=== Begin Enclosure ===
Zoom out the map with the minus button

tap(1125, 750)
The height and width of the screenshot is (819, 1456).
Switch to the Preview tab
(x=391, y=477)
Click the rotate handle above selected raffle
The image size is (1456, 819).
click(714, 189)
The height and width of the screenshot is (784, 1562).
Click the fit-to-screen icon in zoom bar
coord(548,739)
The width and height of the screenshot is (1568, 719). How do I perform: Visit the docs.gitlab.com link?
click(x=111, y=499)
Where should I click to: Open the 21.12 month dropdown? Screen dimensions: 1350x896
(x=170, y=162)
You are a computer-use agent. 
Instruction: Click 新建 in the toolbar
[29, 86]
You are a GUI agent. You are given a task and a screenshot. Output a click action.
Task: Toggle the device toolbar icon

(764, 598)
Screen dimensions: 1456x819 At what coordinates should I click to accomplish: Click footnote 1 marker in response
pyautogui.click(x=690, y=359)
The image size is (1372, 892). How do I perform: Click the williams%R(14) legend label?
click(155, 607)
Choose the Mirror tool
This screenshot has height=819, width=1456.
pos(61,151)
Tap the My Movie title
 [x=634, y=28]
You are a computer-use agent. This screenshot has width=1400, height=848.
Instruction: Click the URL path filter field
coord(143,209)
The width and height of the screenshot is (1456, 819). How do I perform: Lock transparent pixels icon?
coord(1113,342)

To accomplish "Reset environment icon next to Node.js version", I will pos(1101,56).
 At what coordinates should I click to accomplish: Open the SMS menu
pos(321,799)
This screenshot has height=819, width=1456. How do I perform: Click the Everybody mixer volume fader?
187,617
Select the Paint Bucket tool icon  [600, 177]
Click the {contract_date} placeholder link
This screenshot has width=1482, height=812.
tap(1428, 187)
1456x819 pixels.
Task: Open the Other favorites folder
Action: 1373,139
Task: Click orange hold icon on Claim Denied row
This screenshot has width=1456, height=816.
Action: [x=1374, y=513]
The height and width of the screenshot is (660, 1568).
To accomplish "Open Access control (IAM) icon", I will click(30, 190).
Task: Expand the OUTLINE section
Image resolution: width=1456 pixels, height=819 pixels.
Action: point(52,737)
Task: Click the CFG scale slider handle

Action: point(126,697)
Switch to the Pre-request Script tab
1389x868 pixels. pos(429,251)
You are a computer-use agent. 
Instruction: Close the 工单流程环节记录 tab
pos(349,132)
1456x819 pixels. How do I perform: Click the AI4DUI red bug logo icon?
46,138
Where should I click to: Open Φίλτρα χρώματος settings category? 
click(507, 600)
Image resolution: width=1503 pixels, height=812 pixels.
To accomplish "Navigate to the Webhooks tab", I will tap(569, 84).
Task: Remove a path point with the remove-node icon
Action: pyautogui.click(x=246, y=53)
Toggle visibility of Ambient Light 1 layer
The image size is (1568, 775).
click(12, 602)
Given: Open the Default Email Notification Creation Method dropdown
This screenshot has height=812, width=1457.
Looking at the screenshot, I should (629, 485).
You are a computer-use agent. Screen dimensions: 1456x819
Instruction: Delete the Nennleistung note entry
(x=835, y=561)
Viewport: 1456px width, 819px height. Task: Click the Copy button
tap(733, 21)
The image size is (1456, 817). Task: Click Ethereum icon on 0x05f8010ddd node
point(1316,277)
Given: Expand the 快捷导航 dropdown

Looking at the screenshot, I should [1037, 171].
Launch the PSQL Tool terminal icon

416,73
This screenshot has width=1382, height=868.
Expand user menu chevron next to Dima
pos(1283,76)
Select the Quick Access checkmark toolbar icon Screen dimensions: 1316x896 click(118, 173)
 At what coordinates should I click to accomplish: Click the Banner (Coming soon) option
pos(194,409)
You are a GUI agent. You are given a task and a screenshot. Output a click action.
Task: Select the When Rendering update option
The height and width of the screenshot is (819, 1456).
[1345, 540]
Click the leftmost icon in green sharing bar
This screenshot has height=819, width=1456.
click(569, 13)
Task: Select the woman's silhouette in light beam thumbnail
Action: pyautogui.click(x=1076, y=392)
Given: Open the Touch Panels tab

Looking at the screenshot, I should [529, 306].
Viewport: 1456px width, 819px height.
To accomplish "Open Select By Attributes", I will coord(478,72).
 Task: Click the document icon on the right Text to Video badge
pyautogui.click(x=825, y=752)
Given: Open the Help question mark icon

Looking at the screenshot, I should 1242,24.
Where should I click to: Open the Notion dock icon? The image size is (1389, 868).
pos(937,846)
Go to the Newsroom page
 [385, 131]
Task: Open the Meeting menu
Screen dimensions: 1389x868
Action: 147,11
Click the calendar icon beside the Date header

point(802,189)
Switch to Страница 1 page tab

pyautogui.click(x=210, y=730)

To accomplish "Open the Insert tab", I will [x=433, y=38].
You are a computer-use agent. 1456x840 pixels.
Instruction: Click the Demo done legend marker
=== End Enclosure ===
A word-for-word copy of the data is what should be returned.

=== ANSWER AREA ===
Zoom out the map with the minus button

tap(1125, 750)
The height and width of the screenshot is (819, 1456).
Switch to the Preview tab
(x=391, y=477)
Click the rotate handle above selected raffle
The image size is (1456, 819).
click(714, 189)
The height and width of the screenshot is (784, 1562).
Click the fit-to-screen icon in zoom bar
coord(548,739)
The width and height of the screenshot is (1568, 719). How do I perform: Visit the docs.gitlab.com link?
click(x=111, y=499)
Where should I click to: Open the 21.12 month dropdown? Screen dimensions: 1350x896
(x=170, y=162)
You are a computer-use agent. 
Instruction: Click 新建 in the toolbar
[29, 86]
You are a GUI agent. You are given a task and a screenshot. Output a click action.
Task: Toggle the device toolbar icon

(764, 598)
Screen dimensions: 1456x819 At what coordinates should I click to accomplish: Click footnote 1 marker in response
pyautogui.click(x=690, y=359)
The image size is (1372, 892). How do I perform: Click the williams%R(14) legend label?
click(155, 607)
Choose the Mirror tool
This screenshot has height=819, width=1456.
pos(61,151)
Tap the My Movie title
 [x=634, y=28]
You are a computer-use agent. This screenshot has width=1400, height=848.
Instruction: Click the URL path filter field
coord(143,209)
The width and height of the screenshot is (1456, 819). How do I perform: Lock transparent pixels icon?
coord(1113,342)

To accomplish "Reset environment icon next to Node.js version", I will pos(1101,56).
 At what coordinates should I click to accomplish: Open the SMS menu
pos(321,799)
This screenshot has height=819, width=1456. How do I perform: Click the Everybody mixer volume fader?
187,617
Select the Paint Bucket tool icon  [600, 177]
Click the {contract_date} placeholder link
This screenshot has width=1482, height=812.
tap(1428, 187)
1456x819 pixels.
Task: Open the Other favorites folder
Action: 1373,139
Task: Click orange hold icon on Claim Denied row
This screenshot has width=1456, height=816.
Action: [x=1374, y=513]
The height and width of the screenshot is (660, 1568).
To accomplish "Open Access control (IAM) icon", I will click(30, 190).
Task: Expand the OUTLINE section
Image resolution: width=1456 pixels, height=819 pixels.
Action: point(52,737)
Task: Click the CFG scale slider handle

Action: point(126,697)
Switch to the Pre-request Script tab
1389x868 pixels. pos(429,251)
You are a computer-use agent. 
Instruction: Close the 工单流程环节记录 tab
pos(349,132)
1456x819 pixels. How do I perform: Click the AI4DUI red bug logo icon?
46,138
Where should I click to: Open Φίλτρα χρώματος settings category? 
click(507, 600)
Image resolution: width=1503 pixels, height=812 pixels.
To accomplish "Navigate to the Webhooks tab", I will tap(569, 84).
Task: Remove a path point with the remove-node icon
Action: pyautogui.click(x=246, y=53)
Toggle visibility of Ambient Light 1 layer
The image size is (1568, 775).
click(12, 602)
Given: Open the Default Email Notification Creation Method dropdown
This screenshot has height=812, width=1457.
Looking at the screenshot, I should (629, 485).
You are a computer-use agent. Screen dimensions: 1456x819
Instruction: Delete the Nennleistung note entry
(x=835, y=561)
Viewport: 1456px width, 819px height. Task: Click the Copy button
tap(733, 21)
The image size is (1456, 817). Task: Click Ethereum icon on 0x05f8010ddd node
point(1316,277)
Given: Expand the 快捷导航 dropdown

Looking at the screenshot, I should [1037, 171].
Launch the PSQL Tool terminal icon

416,73
This screenshot has width=1382, height=868.
Expand user menu chevron next to Dima
pos(1283,76)
Select the Quick Access checkmark toolbar icon Screen dimensions: 1316x896 click(118, 173)
 At what coordinates should I click to accomplish: Click the Banner (Coming soon) option
pos(194,409)
You are a GUI agent. You are given a task and a screenshot. Output a click action.
Task: Select the When Rendering update option
The height and width of the screenshot is (819, 1456).
[1345, 540]
Click the leftmost icon in green sharing bar
This screenshot has height=819, width=1456.
click(569, 13)
Task: Select the woman's silhouette in light beam thumbnail
Action: pyautogui.click(x=1076, y=392)
Given: Open the Touch Panels tab

Looking at the screenshot, I should [529, 306].
Viewport: 1456px width, 819px height.
To accomplish "Open Select By Attributes", I will coord(478,72).
 Task: Click the document icon on the right Text to Video badge
pyautogui.click(x=825, y=752)
Given: Open the Help question mark icon

Looking at the screenshot, I should 1242,24.
Where should I click to: Open the Notion dock icon? The image size is (1389, 868).
pos(937,846)
Go to the Newsroom page
 [385, 131]
Task: Open the Meeting menu
Screen dimensions: 1389x868
Action: 147,11
Click the calendar icon beside the Date header

point(802,189)
Switch to Страница 1 page tab

pyautogui.click(x=210, y=730)

To accomplish "Open the Insert tab", I will [x=433, y=38].
You are a computer-use agent. 1456x840 pixels.
Instruction: Click the Demo done legend marker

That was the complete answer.